L’artiste torontoise Rita Letendre, notamment, verra trois de ses œuvres mises aux enchères, dont Mandragore, qui devrait atteindre un prix de vente de 40 000 à 60 000 dollars jeudi prochain à la Maison Heffel. Au minimum 108 œuvres de Rita Letendre ont été vendues aux enchères depuis 1990. Si le Canada appliquait un droit de suite de 5 %, , cette artiste aurait touché au moins 52 724 dollars depuis cette 1990.
« J’aimerais qu’on reconnaisse le travail de l’artiste car cette oeuvre existe parce que l’artiste l’a créée; sans artiste il n’y aurait pas d’oeuvre et sans oeuvre, pas de marché. C’est une excellente idée qu’on redonne une portion des profits à l’artiste, c’est une question de respect. »
Parmi les autres artistes concernés par ces enchères, mentionnons David Blackwood (Port Hope), Jacques Hurtubise (Cap-Breton), Alex Janvier (Cold Lake, Alberta) et Joe Fafard (Lumsden, Saskatchewan). Les pertes subies par ces artistes lors de ces ventes seront mentionnées plus loin.
Et cet automne il n’y a pas que ces deux enchères. Le 6 novembre, les œuvres de trente-huit artistes en arts visuels et artisans vivants ont été vendues pour un total de 120 668 dollars à l’occasion de la mise aux enchères de la Collection Claridge de Charles Bronfman. Le 18 novembre, les œuvres de dix-huit artistes inuits ont totalisé 84 700 dollars aux enchères d’art inuit de Waddingtons. Enfin, le 4 décembre, la maison Walker tiendra ses enchères d’art canadien et international.
Le droit de suite permettant aux artistes visuels de percevoir 5% du produit de la revente de leurs œuvres.
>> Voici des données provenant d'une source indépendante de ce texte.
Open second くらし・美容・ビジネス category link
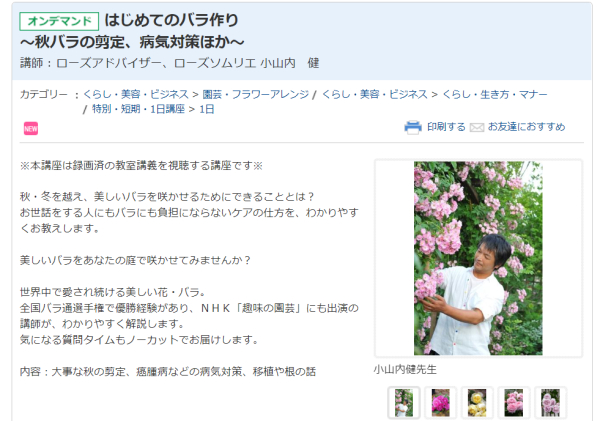click(x=375, y=94)
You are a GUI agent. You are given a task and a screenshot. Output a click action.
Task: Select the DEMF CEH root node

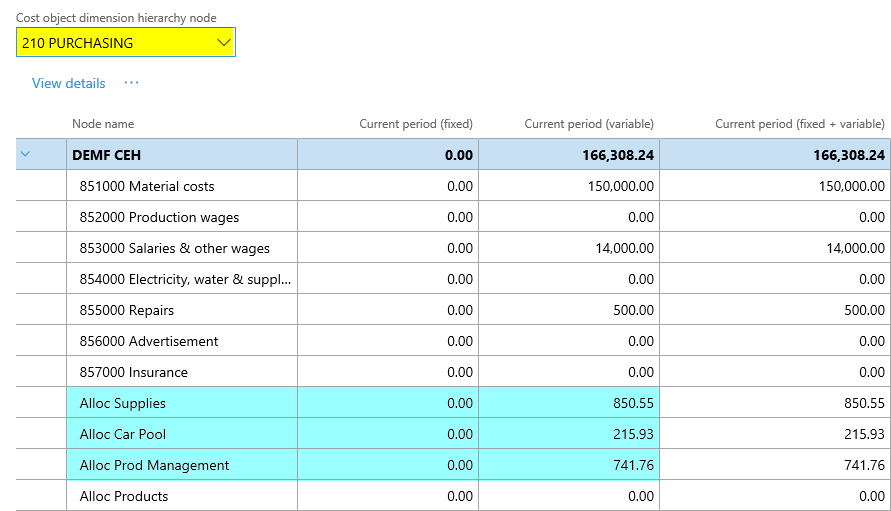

En mai dernier, des députés de l’opposition ont exprimé leur appui au droit de suite lors de la présentation d’une motion par Pierre Nantel, député du Québec , et d’un projet de loi privé par Scott Simms, député de Terre-Neuve. Le gouvernement maintient sa réaction positive, mais aucun n’engagement n’a encore été pris.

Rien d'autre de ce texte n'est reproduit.